Tell me about it if it’s something human.”

The last is the most stunning, most tragic line, in my view, in the entire poem. It amounts practically to the heroine’s ultimate victory—i.e , to the aforementioned rational surrender on the part of the explicator. For all its colloquial air, it promotes her mental operations to supernatural status, thus acknowledging infinity—ushered into her mind by the child’s death—as his rival. Against this he is powerless, since her access to that infinity, her absorption by and commerce with it… [Homage to Robert Frost by Joseph Brodsky, Seamus Heaney, Derek Walcot pp. 37-38]

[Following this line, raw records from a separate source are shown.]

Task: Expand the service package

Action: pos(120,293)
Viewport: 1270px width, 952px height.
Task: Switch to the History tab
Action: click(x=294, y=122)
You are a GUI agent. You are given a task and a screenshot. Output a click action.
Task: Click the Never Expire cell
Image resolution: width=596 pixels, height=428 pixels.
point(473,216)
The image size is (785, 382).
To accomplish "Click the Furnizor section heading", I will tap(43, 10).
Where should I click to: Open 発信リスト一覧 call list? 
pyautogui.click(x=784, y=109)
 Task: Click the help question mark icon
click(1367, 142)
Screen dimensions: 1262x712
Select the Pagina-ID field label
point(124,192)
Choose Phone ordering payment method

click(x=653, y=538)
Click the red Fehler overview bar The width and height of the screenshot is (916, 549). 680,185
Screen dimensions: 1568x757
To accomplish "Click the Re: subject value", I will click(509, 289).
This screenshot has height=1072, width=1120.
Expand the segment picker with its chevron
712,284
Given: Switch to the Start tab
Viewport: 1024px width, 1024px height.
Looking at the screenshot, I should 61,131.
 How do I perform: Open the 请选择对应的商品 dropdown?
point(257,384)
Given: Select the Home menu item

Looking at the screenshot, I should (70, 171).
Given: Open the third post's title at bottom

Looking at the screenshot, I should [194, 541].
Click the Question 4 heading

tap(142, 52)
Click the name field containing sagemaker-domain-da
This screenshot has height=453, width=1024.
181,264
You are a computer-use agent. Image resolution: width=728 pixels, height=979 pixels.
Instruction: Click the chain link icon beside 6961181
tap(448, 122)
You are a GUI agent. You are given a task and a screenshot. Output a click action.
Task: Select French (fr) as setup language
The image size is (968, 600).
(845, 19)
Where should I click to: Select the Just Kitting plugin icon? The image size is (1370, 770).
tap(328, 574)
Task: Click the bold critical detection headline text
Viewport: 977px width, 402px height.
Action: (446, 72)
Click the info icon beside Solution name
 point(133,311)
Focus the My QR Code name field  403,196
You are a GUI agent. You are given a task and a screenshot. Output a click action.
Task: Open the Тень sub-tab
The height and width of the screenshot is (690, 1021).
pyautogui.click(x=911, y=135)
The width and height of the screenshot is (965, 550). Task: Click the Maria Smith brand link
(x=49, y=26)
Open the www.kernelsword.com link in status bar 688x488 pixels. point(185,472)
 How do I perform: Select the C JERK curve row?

Worth remembering is the husband’s promise to not come down (line 40) the stairs and his later menacing threat to come down: “You make me angry.  I’ll come down to you./ God, what a woman!” (lines 68 & 69). His inability to communicate verbally wants to find masculine, physical expression, but he restrains himself. As he has said a moment before:   “A man must partly give up being a man / With womenfolk.” Not only does he feel unmanned sexually, but physically as well. Frost gives us no clue as to whether he has ever physically abused his wife, but a women need not be abused to be terrified by a man’s inability to communicate verbally – rightly or wrongly.

You think is memory might be satisfied,” he beings to say, but that is precisely what, in her view, can never be satisfied. Her reaction is visceral.

[67-70]

“There you go sneering now!”

“I’m not, I’m not!

“You make me angry.  I’ll come down to you.
God, what a woman!  And it’s come to this,

[70] A man can’t speak of his own child that’s dead.”

As Pack wrote ” it is as if the only suitable response to the death of a loved one is to die oneself, and her bitterness seems beyond relief or cure…” But, hearkening back to the beginning of this post, it’s my own view that it’s not just the grief from which she suffers. Frost, in the opening 19 lines, suggests something more. Her suffering arises from a simultaneous understanding of her husband’s pragmatic – matter of fact – reaction to their child’s death and how, she believes, his reaction reveals her place and role in his life. The graveyard has become too closely associated with the bedroom.

The husband thinks it’s come to this, that “A man can’t speak of his own child that’s dead”, but his angry assertion brings us to the latter third of the poem and something for the third post – the wife’s response.